The delusional thinking aspect is what concerns me the most. Apparently she was exceptionally headstrong from an early age, and she had a tendency to define herself as whatever she wanted to be even if that meant denying physical reality. As I mentioned earlier, she thought that she could transcend her body and be a woman or a man or whatever she liked. Her version of feminism wasn't a simple one that emphasized equality, but one more akin to contemporary gender studies, which allows individuals to choose their gender based on how they happen to feel. As in modern gender studies, de Beauvoir tended to view gender as a social construct, and while I agree that it is to some extent, it is also partly the result of irreducible biological facts. Where she goes overboard is in her ridicule of women who enjoy childrearing, domesticity and social ritual. In what I've read of de Beauvoir, I have seen no sympathy for those women, whose behavior accords with obvious biological reality and their actual feelings. In this respect, she is displaying the most basic kind of ignorance, for which I can never forgive her. Ironically, though defying traditional gender roles, she adopted a distinctly subservient role to Sartre throughout their relationship and ascribed greater talent to him than she did to herself. Furthermore, the intellectual superiority which she credits to herself and Sartre looks suspect just thirty years after her death. Between the two of them there seems to have been a decided avoidance of science, and this permitted them to manufacture their own reality, even when that meant that they were guaranteeing their future obsolescence as thinkers.

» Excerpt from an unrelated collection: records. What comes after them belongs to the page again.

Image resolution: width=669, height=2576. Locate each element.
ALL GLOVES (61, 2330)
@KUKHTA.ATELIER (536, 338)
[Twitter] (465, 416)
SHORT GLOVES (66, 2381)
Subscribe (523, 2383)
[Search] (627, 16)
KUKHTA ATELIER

Not long ago I thought that de Beauvoir was similar to George Eliot, but on closer examination that resemblance is illusory. Specifically, I have been thinking about how de Beauvoir was deeply moved by Eliot's The Mill on the Floss but doesn't even mention, as far as I know, Eliot's far better novel, Middlemarch. The former is an autobiographical tale about social circumstances that unfairly cause the ostracism of a precocious young woman, but to George Eliot it was also a lamentation on her break with her brother, Isaac Evans, with whom she had been close during childhood. De Beauvoir seems only to have read it as in indictment of social custom, which was not the only intention of the author: Eliot felt heartsick for Isaac, and the novel indicates that she would rather have died with him than remain estranged. Middlemarch, in contrast, is a magisterial work that examines society at all levels, and, unlike any work by de Beauvoir, accurately appraises everyone within their particular social niche. While George Eliot had the perceptiveness to notice the foibles of the intellectuals in her life, de Beauvoir seems never to have taken off her rose-tinted glasses for Sartre, who would probably make even better fodder for satire than anyone known by George Eliot. Moreover, there is a warmth to George Eliot's portrayals of ordinary people, which contrasts with de Beauvoir's simmering disdain for all things bourgeois.
I've started to read G.H. Lewes: A Life, by Rosemary Ashton, which is about George Eliot's partner. Although I'm tired of England and English literature, Lewes and Eliot represent a more productive and interesting intellectual time and place than the wrongheaded and unsavory one inhabited by de Beauvoir and Sartre.